### [REQUIRED ACTION]
From the listing below, reproduce word for word the part that opens with the line containing "Viewport: 706px width, 1568px height." and closes with the line containing "This screenshot has height=724, width=1024."; reproduce nothing else.
■ ■ ■ ■ ■ ■ ■
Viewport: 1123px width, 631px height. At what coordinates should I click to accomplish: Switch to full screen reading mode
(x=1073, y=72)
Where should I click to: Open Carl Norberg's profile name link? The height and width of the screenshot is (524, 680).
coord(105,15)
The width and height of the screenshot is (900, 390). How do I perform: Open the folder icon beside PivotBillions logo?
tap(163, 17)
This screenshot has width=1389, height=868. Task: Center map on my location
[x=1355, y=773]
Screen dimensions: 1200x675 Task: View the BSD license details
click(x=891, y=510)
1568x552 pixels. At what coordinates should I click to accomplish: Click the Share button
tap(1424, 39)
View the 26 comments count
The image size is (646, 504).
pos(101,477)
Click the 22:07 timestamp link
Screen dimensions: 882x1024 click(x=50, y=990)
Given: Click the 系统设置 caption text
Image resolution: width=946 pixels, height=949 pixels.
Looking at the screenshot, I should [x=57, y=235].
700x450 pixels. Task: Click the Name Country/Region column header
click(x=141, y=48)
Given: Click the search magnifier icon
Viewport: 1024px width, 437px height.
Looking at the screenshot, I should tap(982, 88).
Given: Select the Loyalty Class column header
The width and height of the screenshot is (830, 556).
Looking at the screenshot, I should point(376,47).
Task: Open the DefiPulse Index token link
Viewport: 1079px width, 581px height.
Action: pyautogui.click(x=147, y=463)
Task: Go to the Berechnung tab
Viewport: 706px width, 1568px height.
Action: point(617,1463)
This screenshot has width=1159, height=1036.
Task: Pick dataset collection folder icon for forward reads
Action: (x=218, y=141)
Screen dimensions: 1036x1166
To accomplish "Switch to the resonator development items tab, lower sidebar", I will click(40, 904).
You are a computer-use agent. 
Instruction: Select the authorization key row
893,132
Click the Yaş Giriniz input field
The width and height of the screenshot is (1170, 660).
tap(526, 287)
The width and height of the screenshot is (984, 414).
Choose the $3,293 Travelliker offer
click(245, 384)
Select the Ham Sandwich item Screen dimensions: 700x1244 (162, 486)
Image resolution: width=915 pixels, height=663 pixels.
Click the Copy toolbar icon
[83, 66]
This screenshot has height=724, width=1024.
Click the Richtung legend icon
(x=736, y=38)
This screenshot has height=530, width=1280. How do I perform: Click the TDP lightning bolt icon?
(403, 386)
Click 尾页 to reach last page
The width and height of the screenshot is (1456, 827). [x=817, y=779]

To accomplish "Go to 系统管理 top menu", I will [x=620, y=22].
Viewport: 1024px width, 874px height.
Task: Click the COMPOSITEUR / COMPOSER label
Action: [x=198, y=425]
■ ■ ■ ■ ■ ■ ■
### [RESULT OF THE EXERCISE]
Viewport: 706px width, 1568px height.
Action: point(617,1463)
This screenshot has width=1159, height=1036.
Task: Pick dataset collection folder icon for forward reads
Action: (x=218, y=141)
Screen dimensions: 1036x1166
To accomplish "Switch to the resonator development items tab, lower sidebar", I will click(40, 904).
You are a computer-use agent. 
Instruction: Select the authorization key row
893,132
Click the Yaş Giriniz input field
The width and height of the screenshot is (1170, 660).
tap(526, 287)
The width and height of the screenshot is (984, 414).
Choose the $3,293 Travelliker offer
click(245, 384)
Select the Ham Sandwich item Screen dimensions: 700x1244 (162, 486)
Image resolution: width=915 pixels, height=663 pixels.
Click the Copy toolbar icon
[83, 66]
This screenshot has height=724, width=1024.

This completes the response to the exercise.